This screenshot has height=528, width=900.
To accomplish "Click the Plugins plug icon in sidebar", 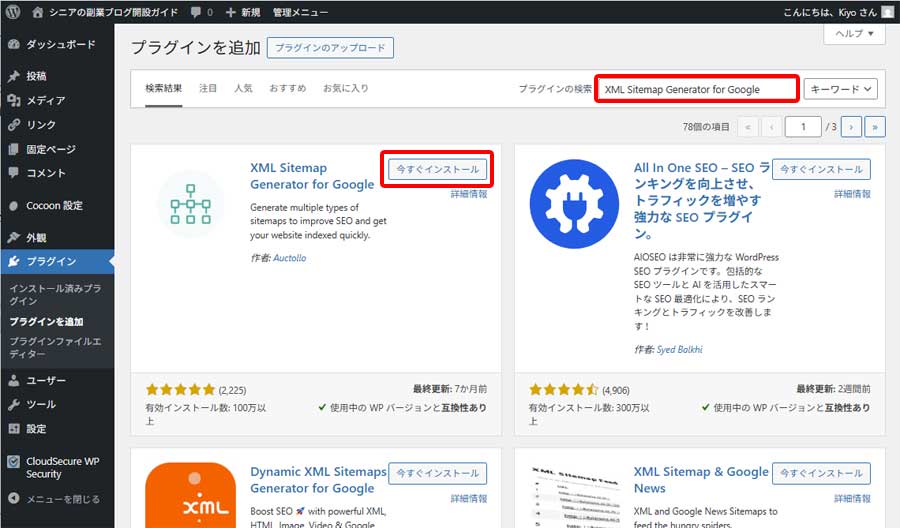I will coord(14,262).
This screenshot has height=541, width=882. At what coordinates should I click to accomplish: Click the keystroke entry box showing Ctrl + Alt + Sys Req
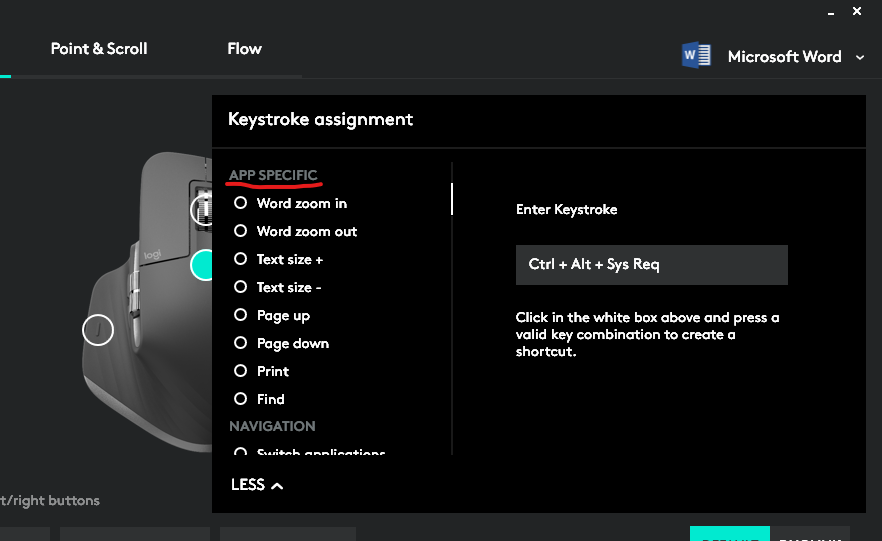pyautogui.click(x=651, y=265)
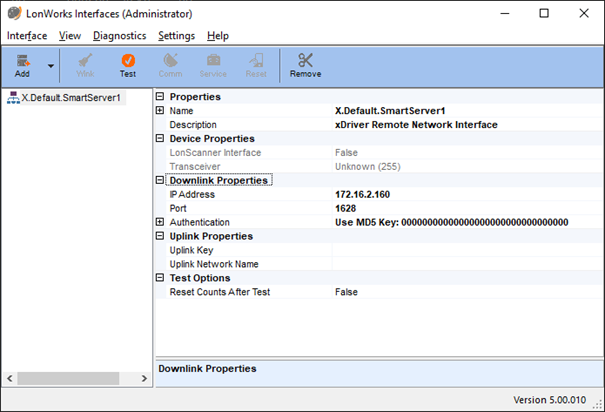Viewport: 605px width, 412px height.
Task: Click the Service toolbar icon
Action: (x=213, y=65)
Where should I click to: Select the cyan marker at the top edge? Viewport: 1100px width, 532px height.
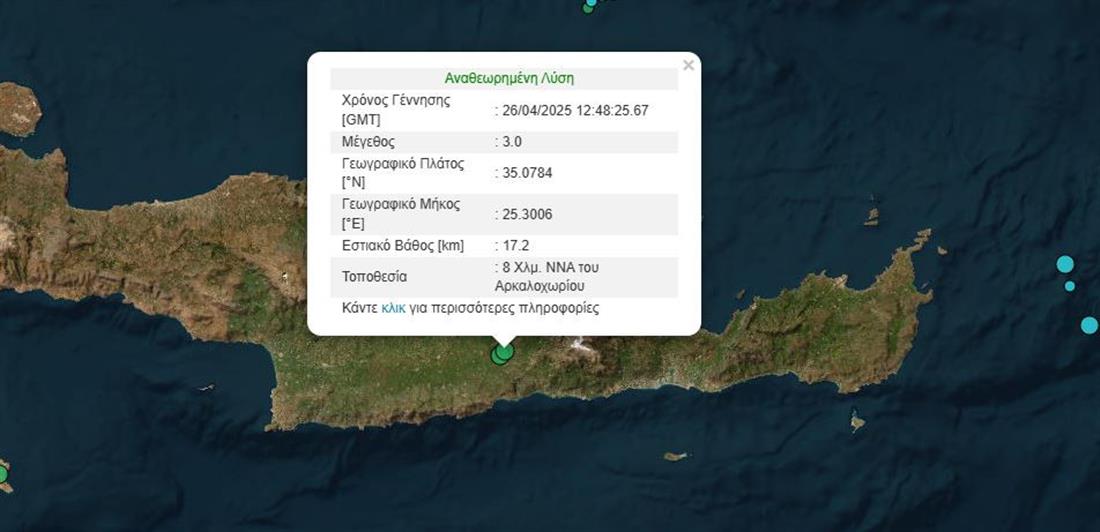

....

Rewrite the listing, starting at the line that has "This screenshot has height=541, width=882." and running to the end of the listing, with "keystroke entry box" changed to "shortcut field" and nothing else altered. Leave the pictures out.

* [Response]:
This screenshot has height=541, width=882. At what coordinates should I click to accomplish: Click the shortcut field showing Ctrl + Alt + Sys Req
pyautogui.click(x=651, y=265)
Viewport: 605px width, 412px height.
Task: Click the Service toolbar icon
Action: (x=213, y=65)
Where should I click to: Select the cyan marker at the top edge? Viewport: 1100px width, 532px height.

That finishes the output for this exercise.